[AeroCTF 2020 - RE] go away
Hello world,
This writeup concerns the most difficult challenge I did on the CTF (having occupied myself a few hours to break it). At first glance, we have an “obfuscated” binary, which makes system calls to mmap and mprotect: we immediately think of a packer, and we will therefore have to unpack it.
Unpacking crackme
Unpacking is not a problem on Linux when you are used to malware packers on Windows, thanks to radare2 and its visual mode.
The crack entrypoint therefore looks like this:
;-- entry0:
;-- rip:
0x0046cbe8 50 push rax
0x0046cbe9 52 push rdx
0x0046cbea e8c8020000 call 0x46ceb7
0x0046cbef 55 push rbp
0x0046cbf0 53 push rbx
0x0046cbf1 51 push rcx
0x0046cbf2 52 push rdx
0x0046cbf3 4801fe add rsi, rdi
0x0046cbf6 56 push rsi
0x0046cbf7 4889fe mov rsi, rdi
0x0046cbfa 4889d7 mov rdi, rdx
0x0046cbfd 31db xor ebx, ebx
0x0046cbff 31c9 xor ecx, ecx
0x0046cc01 4883cdff or rbp, 0xffffffffffffffff
We have a call to a function 0x46ceb7, followed by what looks like a decompression function, especially aplib or one of its variants. So we have:
┌ 6: fcn.0046ceb7 ();
│ 0x0046ceb7 5d pop rbp
└ 0x0046ceb8 e840ffffff call fcn.0046cdfd
followed by
; CALL XREF from fcn.0046ceb7 @ 0x46ceb8
┌ 186: fcn.0046cdfd (int64_t arg_0h);
│ ; var int64_t var_bh @ rbp-0xb
│ ; var int64_t var_10h @ rsp+0x30
│ ; var int64_t var_8h @ rsp+0x38
│ ; arg int64_t arg_0h @ rsp+0x40
│ 0x0046cdfd 5f pop rdi ; /proc/self/exe
│ 0x0046cdfe 29f6 sub esi, esi
│ 0x0046ce00 6a02 push 2 ; SYS_open
│ 0x0046ce02 58 pop rax
│ 0x0046ce03 0f05 syscall
│ 0x0046ce05 50 push rax
│ 0x0046ce06 488db70f0000. lea rsi, [rdi + 0xf]

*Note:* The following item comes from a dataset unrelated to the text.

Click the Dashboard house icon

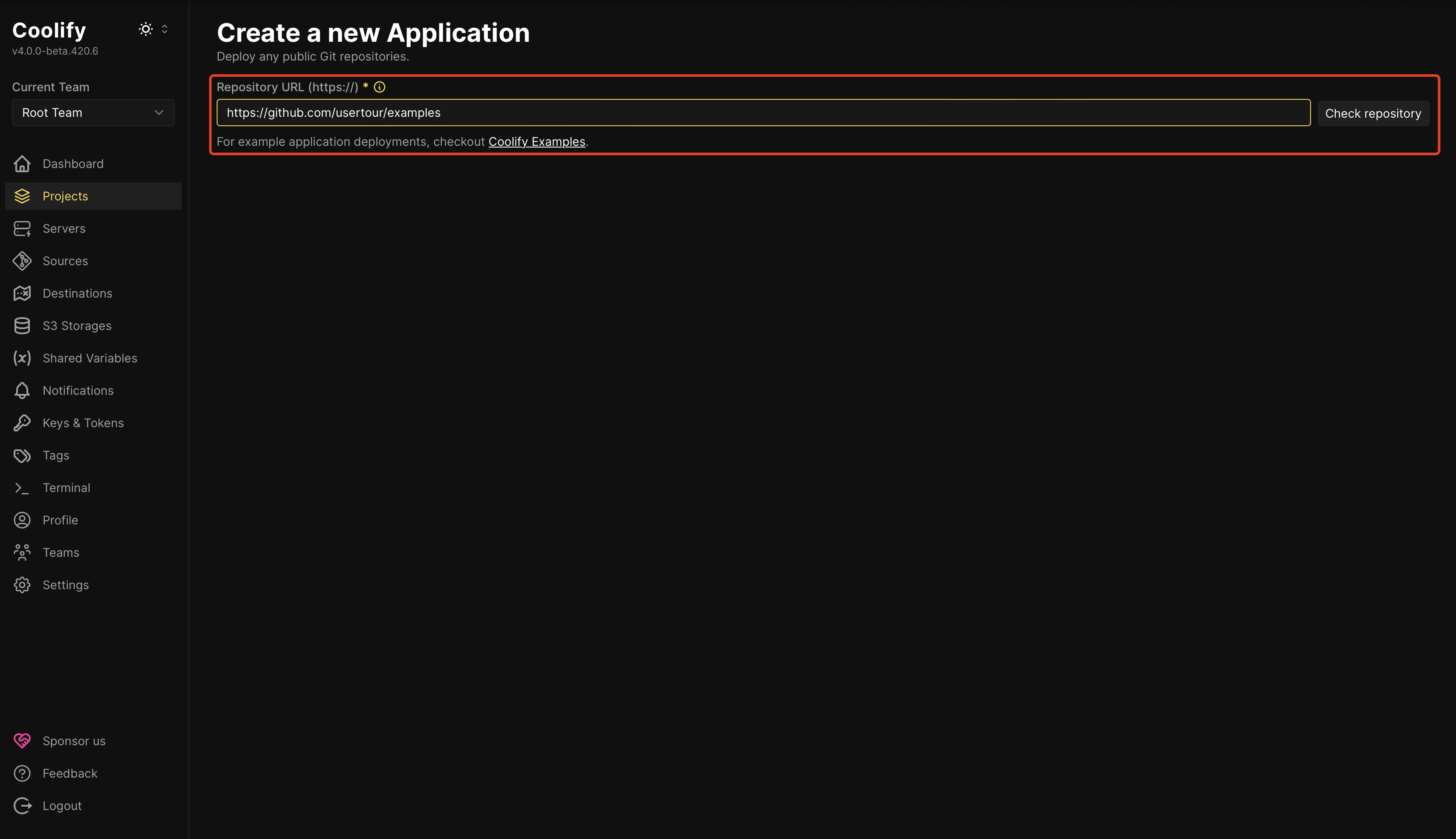click(x=22, y=164)
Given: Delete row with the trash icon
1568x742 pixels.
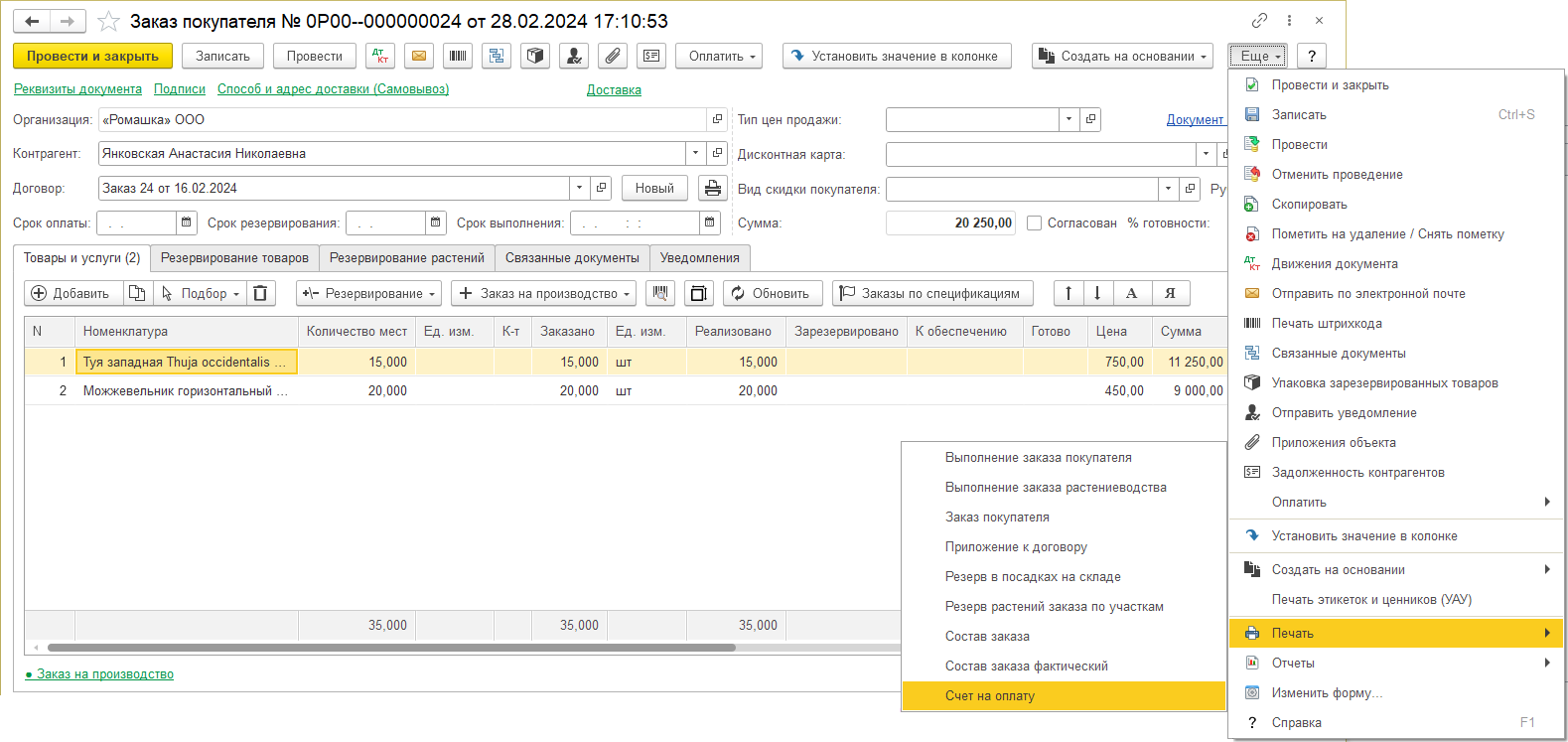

│ 0x0046ce0d ad lodsd eax, dword [rsi]
│ 0x0046ce0e 83e0fe and eax, 0xfffffffe ; 4294967294
│ 0x0046ce11 4189c6 mov r14d, eax
│ 0x0046ce14 56 push rsi
│ 0x0046ce15 5b pop rbx
│ 0x0046ce16 ad lodsd eax, dword [rsi]
│ 0x0046ce17 92 xchg eax, edx
│ 0x0046ce18 4801da add rdx, rbx
│ 0x0046ce1b ad lodsd eax, dword [rsi]
│ 0x0046ce1c 4195 xchg eax, r13d
│ 0x0046ce1e ad lodsd eax, dword [rsi]
│ 0x0046ce1f 4901f5 add r13, rsi
│ 0x0046ce22 488d8df5ffff. lea rcx, [var_bh]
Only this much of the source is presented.